According to DiMatteo, organizations like Stop AAPI Hate and Asian Americans Advancing Justice are trying to address anti-Asian racism and advance civil and human rights for Asian Americans. DiMatteo, a graphic designer by profession and Chinese by birth, has been raising funds through sales of her line of T-shirts, magnets and stickers to support the efforts of AAPI organizations. She currently has bumper magnets and stickers in her inventory, and those interested can e-mail

“As an Asian American, I want to amplify the message of ending racism and hate while raising money for organizations that spread awareness about Anti-Asian racism, prioritize and push for legislation to advocate for the AAPI community and assist immigrants with job training and social services,” she said. DiMatteo will split the donations with three organizations: Stop AAPI Hate, Asian Americans Advancing Justice and Asian American Civic Association. So far, the graduate of California College of Arts in San Francisco has raised $1,600.

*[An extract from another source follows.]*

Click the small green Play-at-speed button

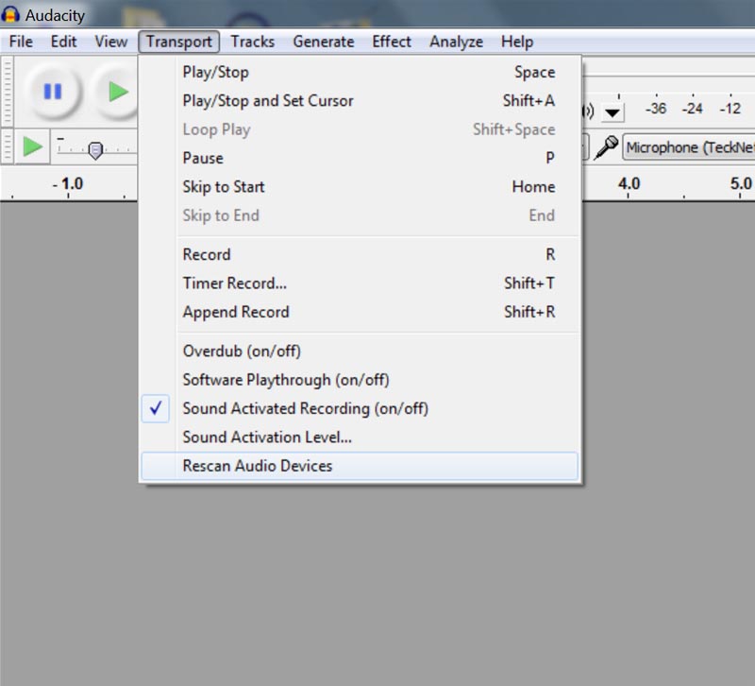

Said DiMatteo, “I’ve harnessed my heartache over the past year of anti-Asian sentiments and over 3,800 attacks into trying to amplify the message of ending racism. Leveraging my design skills into creating this merchandise that promotes equality causes me to feel like I am making a tiny difference. It has sparked conversations about racism with friends and strangers, and I’m overwhelmed with gratitude for those who have expressed their support for the cause.” 

For the past four years, DiMatteo has designed graphics for the Melrose Farmers Market. She also designed the latest Melrose Human Rights Commission logo. Currently, she is doing freelance work for various companies. 

DiMatteo has done her best to cope with the challenges from the pandemic. Even though it has been tough with remote school and working from home, she has treasured the extra time with her family.

“Now that more people are getting vaccinated, I’m hopeful for the new normal,” she commented. “I can’t wait to see other people’s unmasked faces and eating out at restaurants.”

DiMatteo was born in San Francisco and was raised in the Bay Area. Her parents are natives of China and moved to the United States when they were in their early twenties. She moved to Melrose in 2015 and lives with her husband Keith and two children, Thayer, 7 and Ada, 4.